*Work required*
Exactly reproduce the lines of the listing below from the one containing "Select the Installed tab" through the one containing "Given: Choose the line chart type". Skip the images.

++++++++++++++++++++

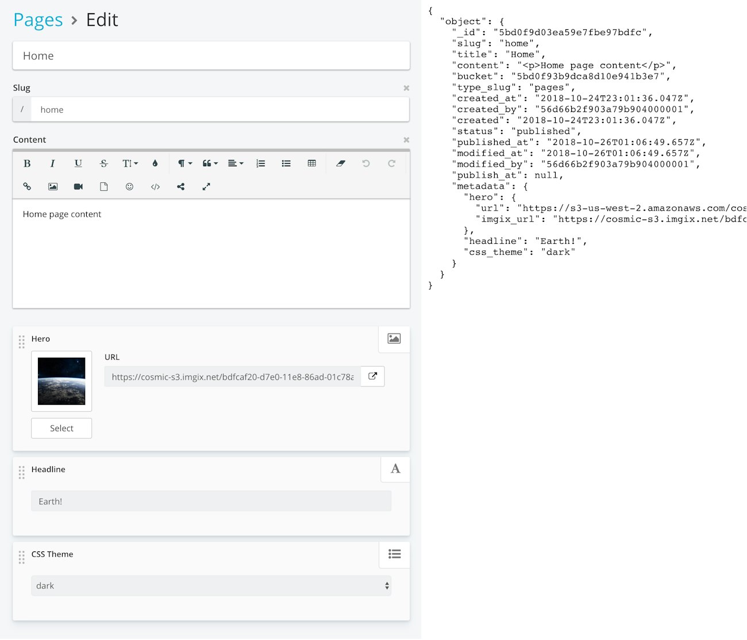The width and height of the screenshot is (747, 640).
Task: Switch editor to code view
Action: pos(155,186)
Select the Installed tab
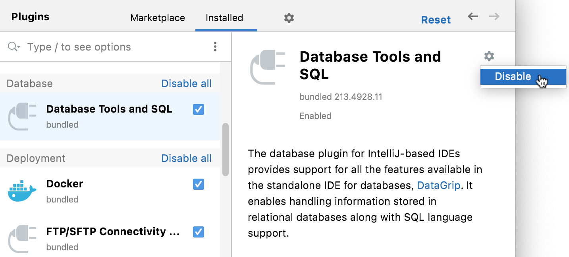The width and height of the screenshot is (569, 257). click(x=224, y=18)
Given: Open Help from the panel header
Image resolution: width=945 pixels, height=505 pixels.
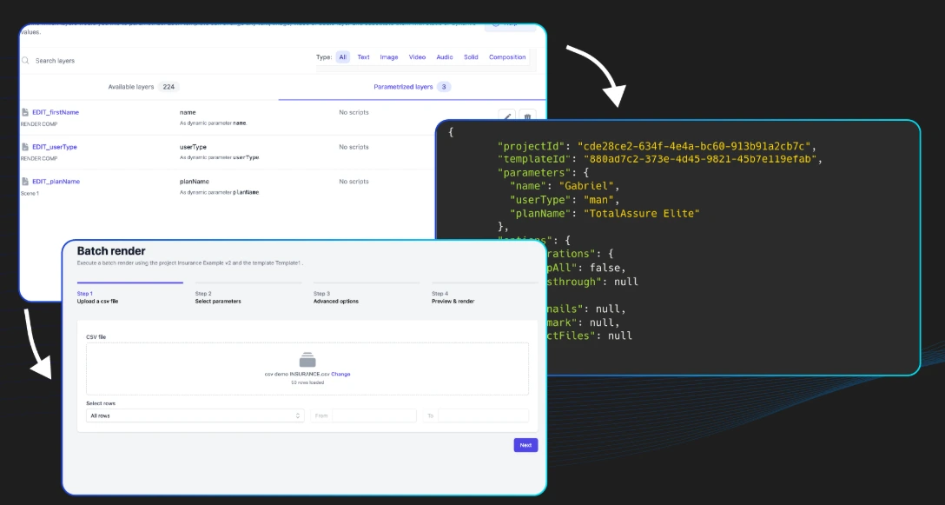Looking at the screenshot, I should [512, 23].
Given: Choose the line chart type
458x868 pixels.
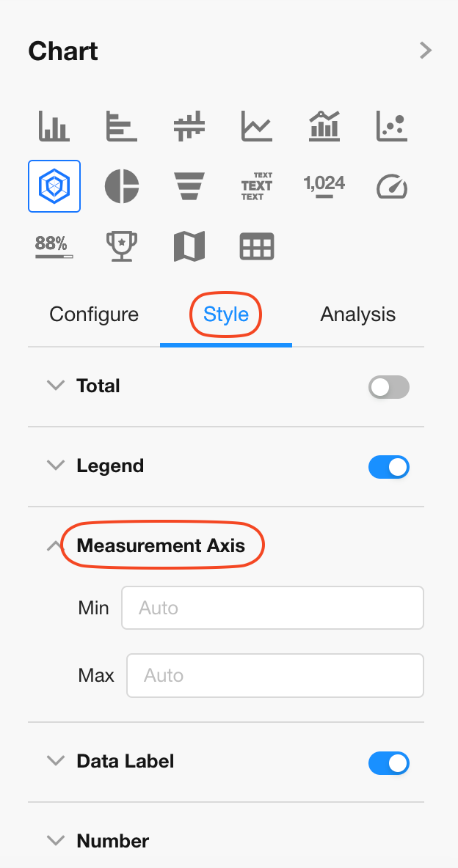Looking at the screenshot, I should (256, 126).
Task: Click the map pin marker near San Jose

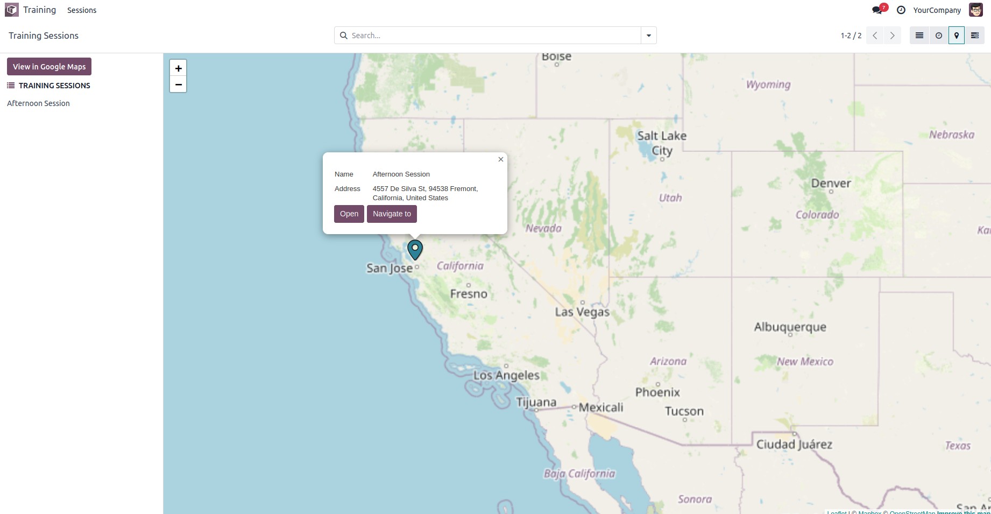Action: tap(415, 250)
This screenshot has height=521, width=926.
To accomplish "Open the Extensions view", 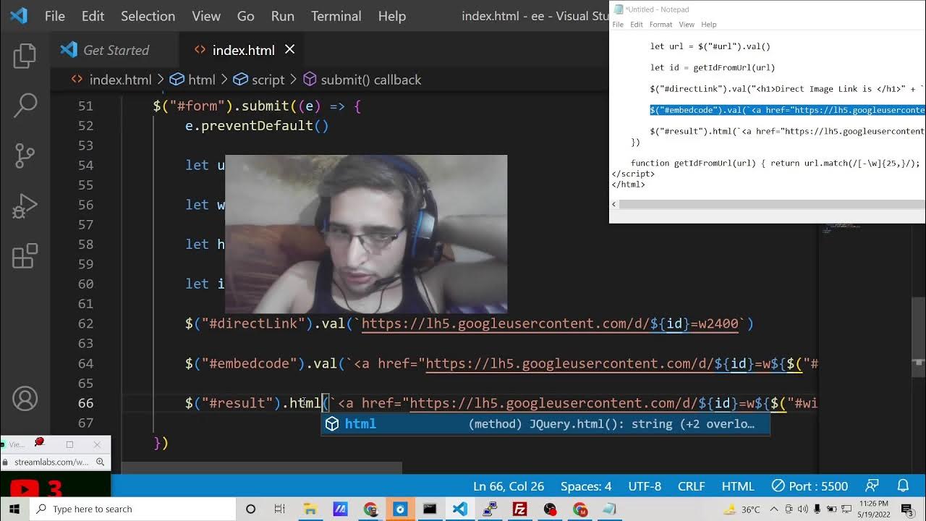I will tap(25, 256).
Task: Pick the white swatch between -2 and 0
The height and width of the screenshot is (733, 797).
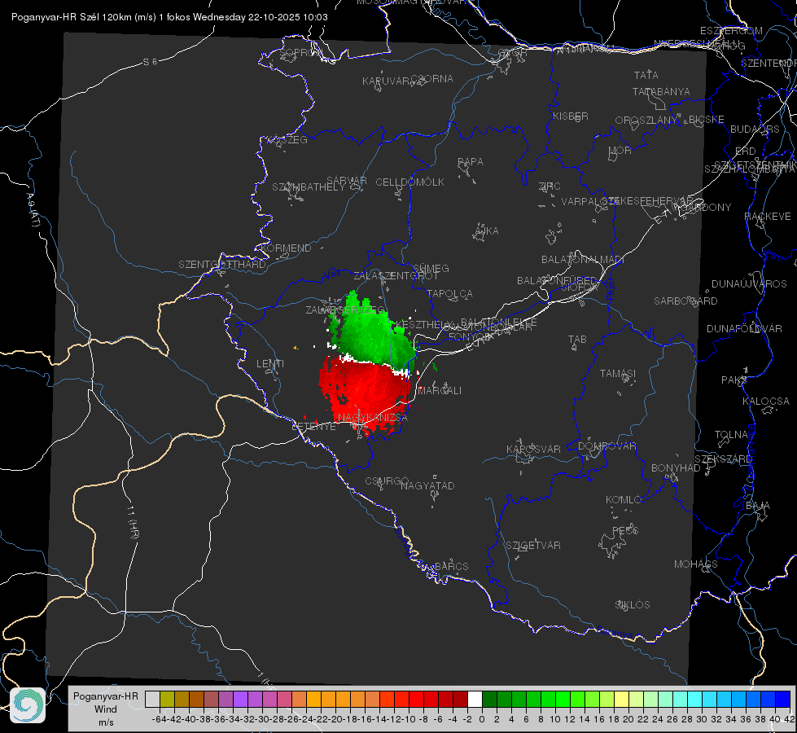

++++++++++++++++++++

*Output below*
Select the Installed tab
The width and height of the screenshot is (569, 257). click(x=224, y=18)
Given: Open Help from the panel header
Image resolution: width=945 pixels, height=505 pixels.
Looking at the screenshot, I should [512, 23].
Given: Choose the line chart type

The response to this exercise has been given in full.